* Task description
Reproduce the records starting at the line that contains "Task: Focus the" and running to the last line, exactly and in full.
[Information shown]
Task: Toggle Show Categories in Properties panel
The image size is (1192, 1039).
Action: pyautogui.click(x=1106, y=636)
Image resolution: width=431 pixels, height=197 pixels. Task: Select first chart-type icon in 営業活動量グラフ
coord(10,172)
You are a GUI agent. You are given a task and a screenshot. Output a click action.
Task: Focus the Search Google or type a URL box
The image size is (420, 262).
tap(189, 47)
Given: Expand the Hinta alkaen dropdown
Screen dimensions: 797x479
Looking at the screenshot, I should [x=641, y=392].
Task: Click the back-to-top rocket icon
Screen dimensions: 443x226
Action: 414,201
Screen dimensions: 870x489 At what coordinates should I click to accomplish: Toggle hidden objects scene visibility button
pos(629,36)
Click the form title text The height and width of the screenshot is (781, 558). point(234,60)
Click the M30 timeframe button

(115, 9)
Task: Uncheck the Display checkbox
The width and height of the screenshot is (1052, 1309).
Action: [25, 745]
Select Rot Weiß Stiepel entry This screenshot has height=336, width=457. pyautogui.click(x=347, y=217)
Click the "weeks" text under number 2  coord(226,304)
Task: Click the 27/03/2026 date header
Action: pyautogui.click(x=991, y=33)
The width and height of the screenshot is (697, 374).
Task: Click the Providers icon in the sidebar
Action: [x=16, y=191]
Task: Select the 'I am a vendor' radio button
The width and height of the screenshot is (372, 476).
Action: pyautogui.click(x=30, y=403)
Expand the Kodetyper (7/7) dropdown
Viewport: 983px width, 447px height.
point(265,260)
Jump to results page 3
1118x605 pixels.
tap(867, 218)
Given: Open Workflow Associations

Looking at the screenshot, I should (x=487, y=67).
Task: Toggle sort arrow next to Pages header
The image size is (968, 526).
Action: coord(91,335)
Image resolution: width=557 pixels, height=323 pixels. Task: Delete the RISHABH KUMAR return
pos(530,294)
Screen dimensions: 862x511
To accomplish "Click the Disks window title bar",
[/Information shown]
* Your solution
Task: Focus the Search Google or type a URL box
The image size is (420, 262).
tap(189, 47)
Given: Expand the Hinta alkaen dropdown
Screen dimensions: 797x479
Looking at the screenshot, I should [x=641, y=392].
Task: Click the back-to-top rocket icon
Screen dimensions: 443x226
Action: 414,201
Screen dimensions: 870x489 At what coordinates should I click to accomplish: Toggle hidden objects scene visibility button
pos(629,36)
Click the form title text The height and width of the screenshot is (781, 558). point(234,60)
Click the M30 timeframe button

(115, 9)
Task: Uncheck the Display checkbox
The width and height of the screenshot is (1052, 1309).
Action: [25, 745]
Select Rot Weiß Stiepel entry This screenshot has height=336, width=457. pyautogui.click(x=347, y=217)
Click the "weeks" text under number 2  coord(226,304)
Task: Click the 27/03/2026 date header
Action: pyautogui.click(x=991, y=33)
The width and height of the screenshot is (697, 374).
Task: Click the Providers icon in the sidebar
Action: [x=16, y=191]
Task: Select the 'I am a vendor' radio button
The width and height of the screenshot is (372, 476).
Action: pyautogui.click(x=30, y=403)
Expand the Kodetyper (7/7) dropdown
Viewport: 983px width, 447px height.
point(265,260)
Jump to results page 3
1118x605 pixels.
tap(867, 218)
Given: Open Workflow Associations

Looking at the screenshot, I should (x=487, y=67).
Task: Toggle sort arrow next to Pages header
The image size is (968, 526).
Action: coord(91,335)
Image resolution: width=557 pixels, height=323 pixels. Task: Delete the RISHABH KUMAR return
pos(530,294)
Screen dimensions: 862x511
To accomplish "Click the Disks window title bar",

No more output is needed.